Just say "dictated but not read" at the end and leave all the mistakes in there. Problem solved.


I expect you're joking, but in case you're not I would consider that very rude in almost any situation. I don't always catch all of my mistakes, but I definitely read over and check for them.


I think a less terse disclaimer like "Dictated, apologies for mistakes" could help.


Dictating is a much easier task, since it doesn't necessarily require comprehension.


Dictating in the sense of entering text, as one might dictate to a secretary. Definitely involving comprehension.

(For example, I dictated this reply)


We really need to stop expecting so much from speech in technology. It simply isn't a great input method. It's loud, it lacks privacy, and for short commands it takes way too long.

I think a lot of people are counting on speech to bring us into a sort of Star Trek future.
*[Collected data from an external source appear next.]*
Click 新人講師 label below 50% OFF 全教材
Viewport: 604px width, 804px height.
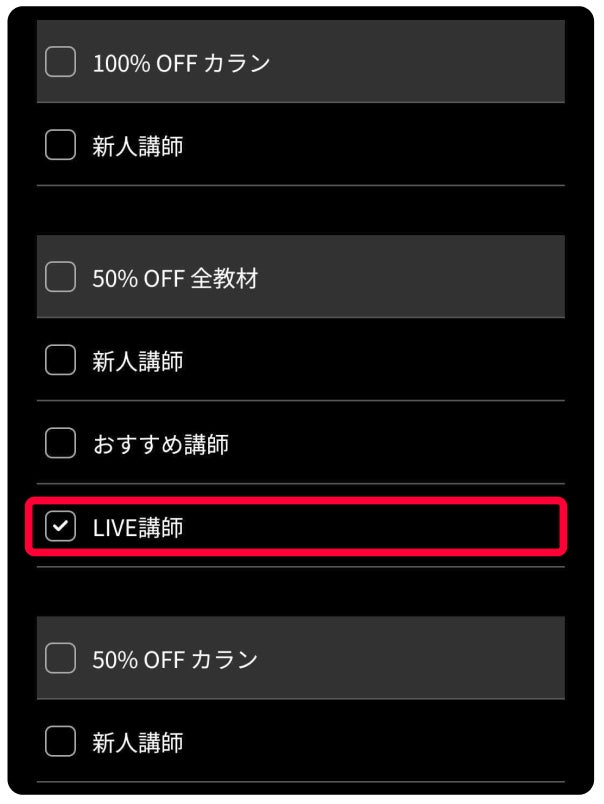pos(138,361)

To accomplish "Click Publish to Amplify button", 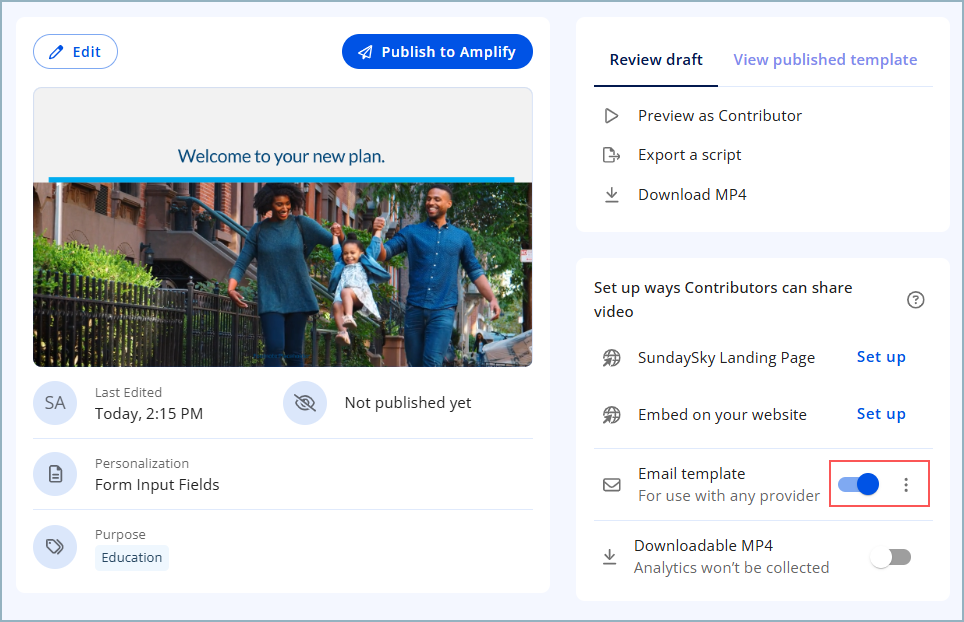I will click(x=437, y=52).
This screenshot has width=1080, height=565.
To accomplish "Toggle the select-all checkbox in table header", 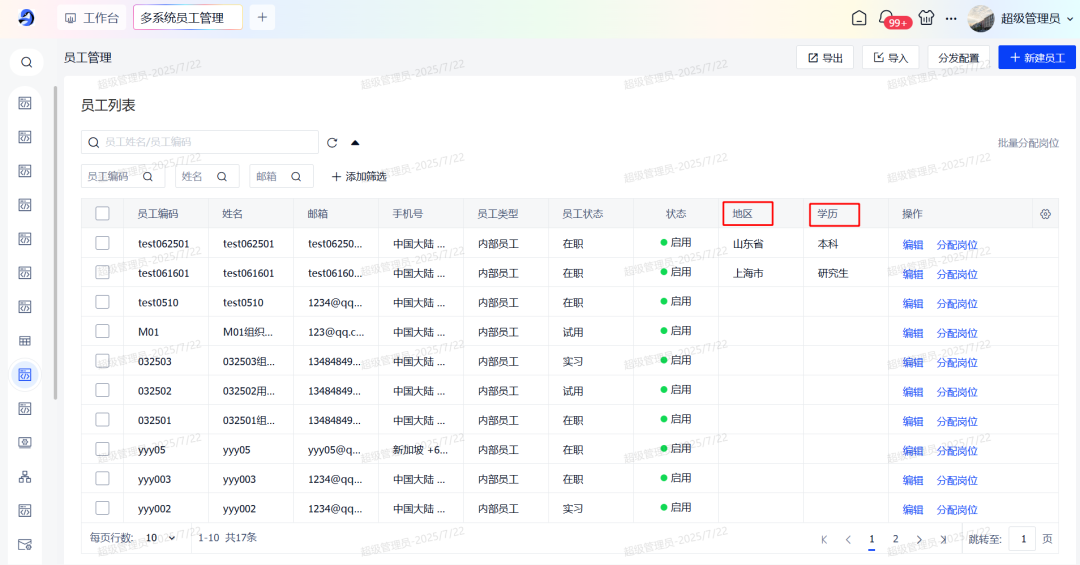I will click(102, 214).
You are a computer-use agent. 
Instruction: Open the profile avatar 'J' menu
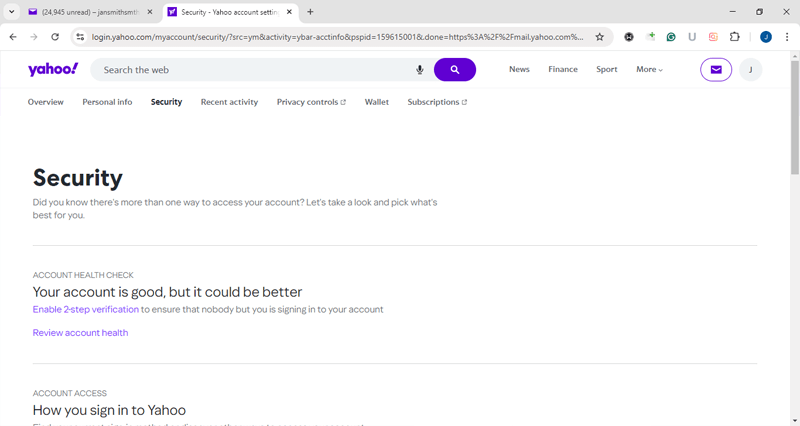750,70
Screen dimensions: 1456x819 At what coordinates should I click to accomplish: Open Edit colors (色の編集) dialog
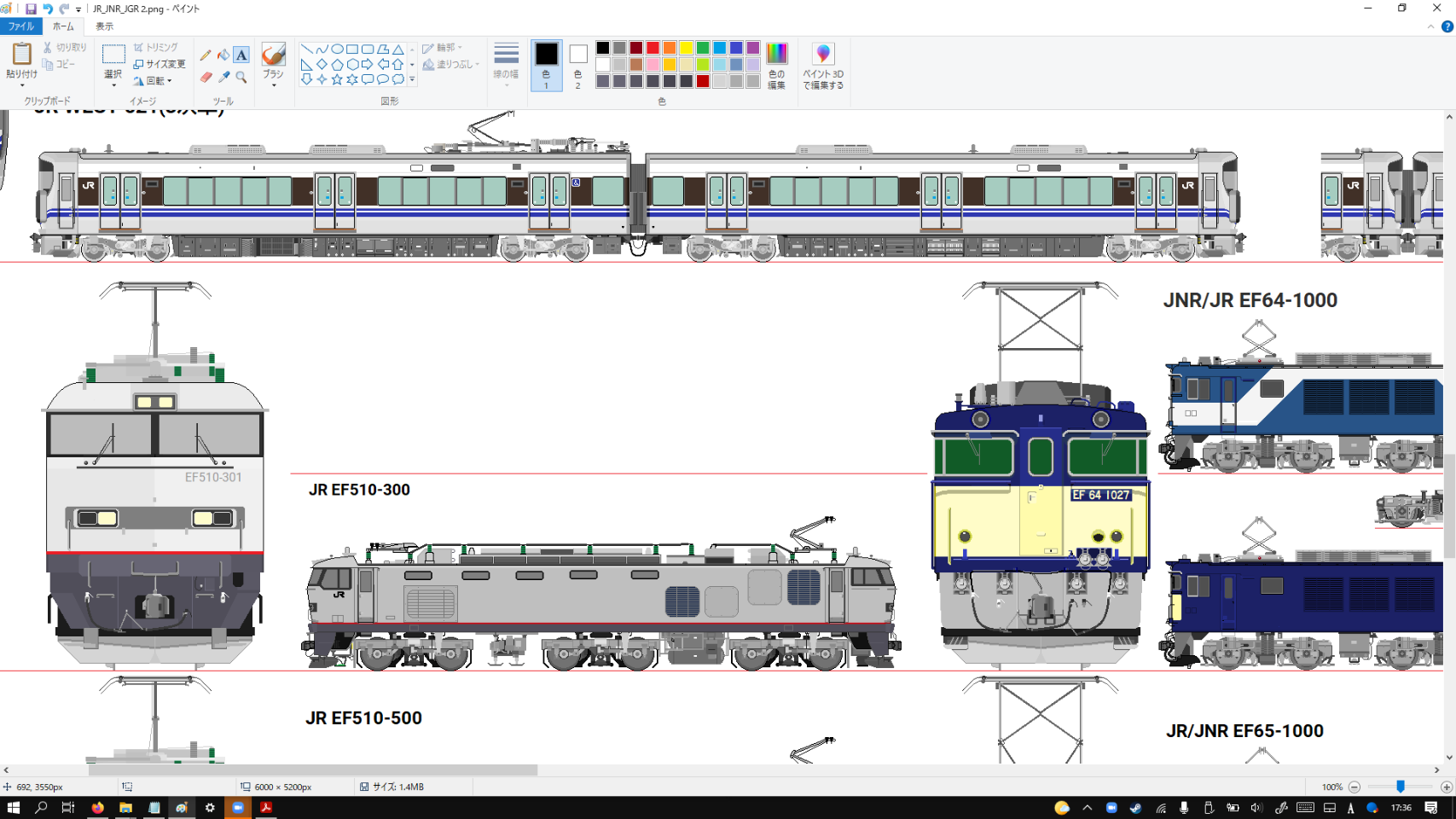pyautogui.click(x=776, y=66)
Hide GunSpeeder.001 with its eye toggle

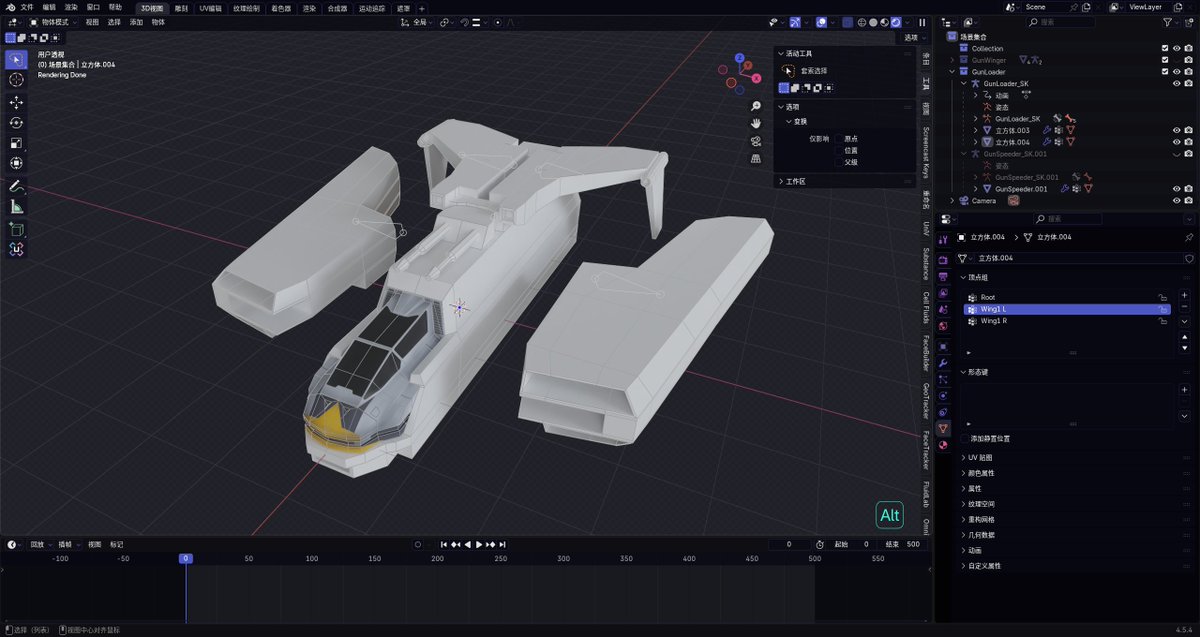point(1176,188)
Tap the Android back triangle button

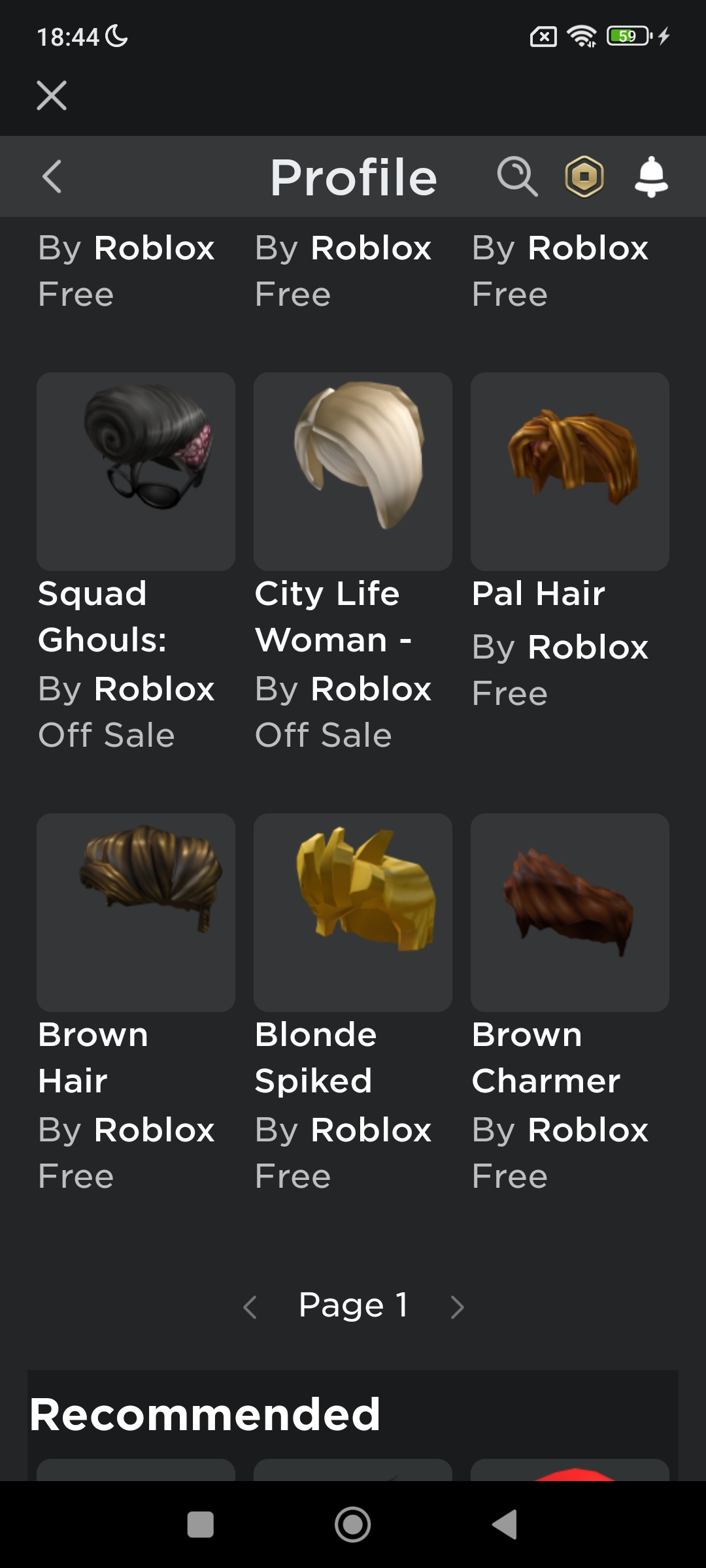(x=505, y=1525)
The real game changer for input is along the lines of what the neural lace is supposed to be. Cognitive input. Silent, fast, efficient. In many cases once the technology is mature people won't even have to internally verbalize commands. Just look at a light and desire it to be dimmer.. it dims. "typing" at the speed of internalized though will also be amazing.

Every time I hear someone (including myself) tripping over "OK Google" I cringe.


> It simply isn't a great input method

Loud is relative, privacy is an aimless indictment that's orthogonal, and for brevity?

Speech is a fantastic tool for communication, which includes input and output. It's part of why most large animals, for which quick communication is imperative, use it. It's imprecise, which is the problem that machines are not good at dealing with. It's was a good direction, when we used to have machines that were initially trained with speech for better accuracy, but now passive listening of devices isn't even used for that!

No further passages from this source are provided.